> **The data**:
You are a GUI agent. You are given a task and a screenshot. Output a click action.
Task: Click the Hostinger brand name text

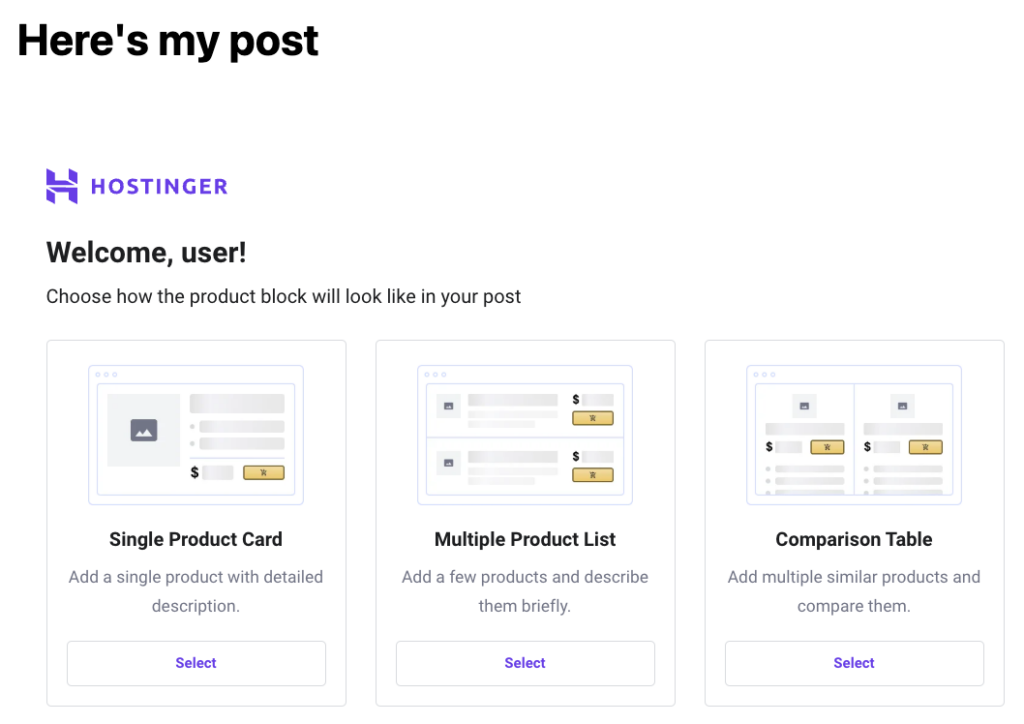coord(159,186)
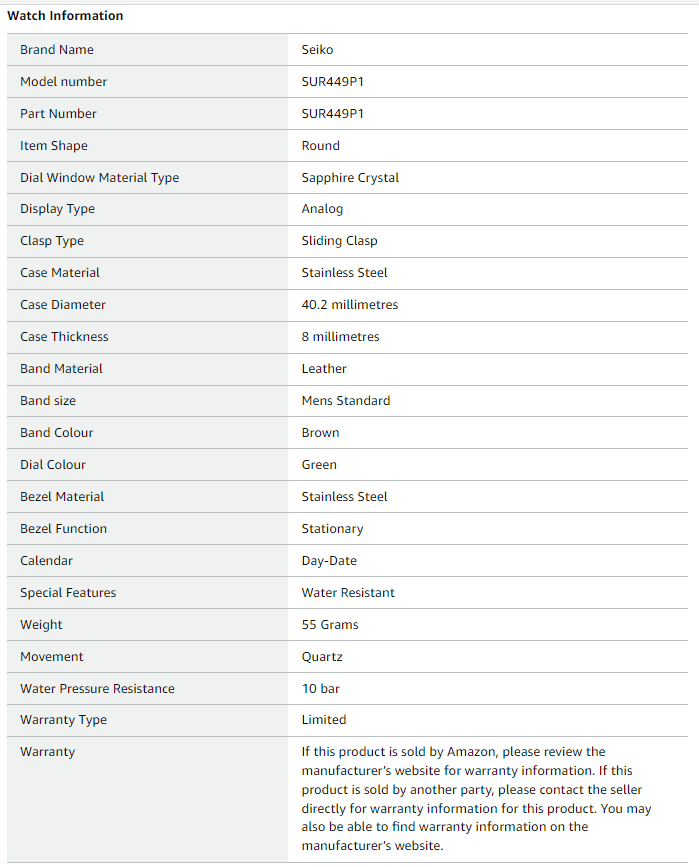This screenshot has height=867, width=699.
Task: Click the Part Number label
Action: click(x=58, y=114)
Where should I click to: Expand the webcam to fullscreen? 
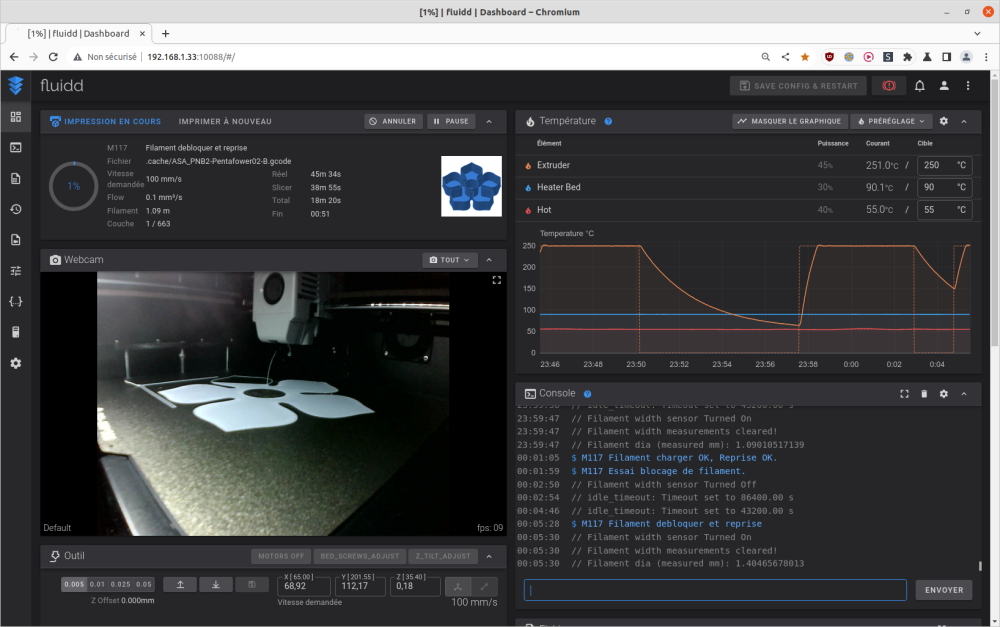point(497,281)
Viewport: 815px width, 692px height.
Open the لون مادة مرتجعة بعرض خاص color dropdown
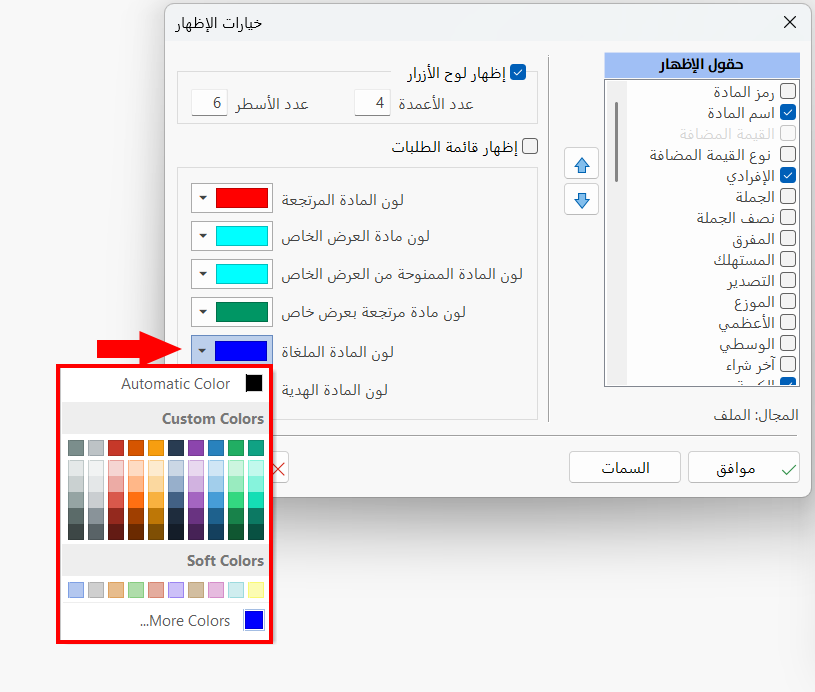pyautogui.click(x=205, y=312)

> **Exercise aim**: You are asked to output the records precisely as they appear, minus any pictures.

> **Result of this task**:
You are a GUI agent. You are given a task and a screenshot. Output a click action.
Task: Click the Hostinger brand name text

coord(159,186)
This screenshot has height=867, width=699.
Task: Click the Part Number label
Action: click(x=58, y=114)
Where should I click to: Expand the webcam to fullscreen? 
point(497,281)
Viewport: 815px width, 692px height.
Open the لون مادة مرتجعة بعرض خاص color dropdown
pyautogui.click(x=205, y=312)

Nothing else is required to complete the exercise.